If your DBs are on-prem and already on at least SQL2017 a useful way to migrate to a new SQL version is to use a Distributed Availability Group (dAG).
You can have multiple dAGs going from your primary server, each to its own unique target. In the past the place I worked at used a dAG to synchronise data between the primary and BCO sites. When they wanted to upgrade to SQL2019 a new dAG was set up from whatever was the primary site to a new SQL2019 server. The read-only secondary feature helps with verification that all data is present. At cut-over time the dAG to SQL2019 was failed over and DNS aliases updated to point the applications to the new environment. After cutover a new dAG was set up from the new primary to a new BCO server and the data allowed to synchronise. This all helped both reduce downtime for the cut-over, and exposure to no working BCO, to a minimum.
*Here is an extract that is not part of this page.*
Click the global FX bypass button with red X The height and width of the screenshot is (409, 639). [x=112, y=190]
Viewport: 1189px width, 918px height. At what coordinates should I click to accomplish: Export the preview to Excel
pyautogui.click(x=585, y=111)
Before the cut-over was done there had been extensive testing of the apps on a scratchpad SQL2019 environment so confidence was high everything would work ok. It had also been a few years since app connection strings had been changed to use DNS aliases instead of actual server names. As always there were some performance differences between the two versions. Most processes run in statistically the same time, about 30% were faster, but about 5% much slower. Most of the slow stuff critical to response time could be fixed on the old platform, but some went into technical debt to be fixed after the upgrade. They will likely use a similar plan to upgrade to SQL2022
Original author: https://github.com/SQL-FineBuild/Common/wiki/ 1-click install and best practice configuration of SQL Server 2019, 2017 2016, 2014, 2012, 2008 R2, 2008 and 2005.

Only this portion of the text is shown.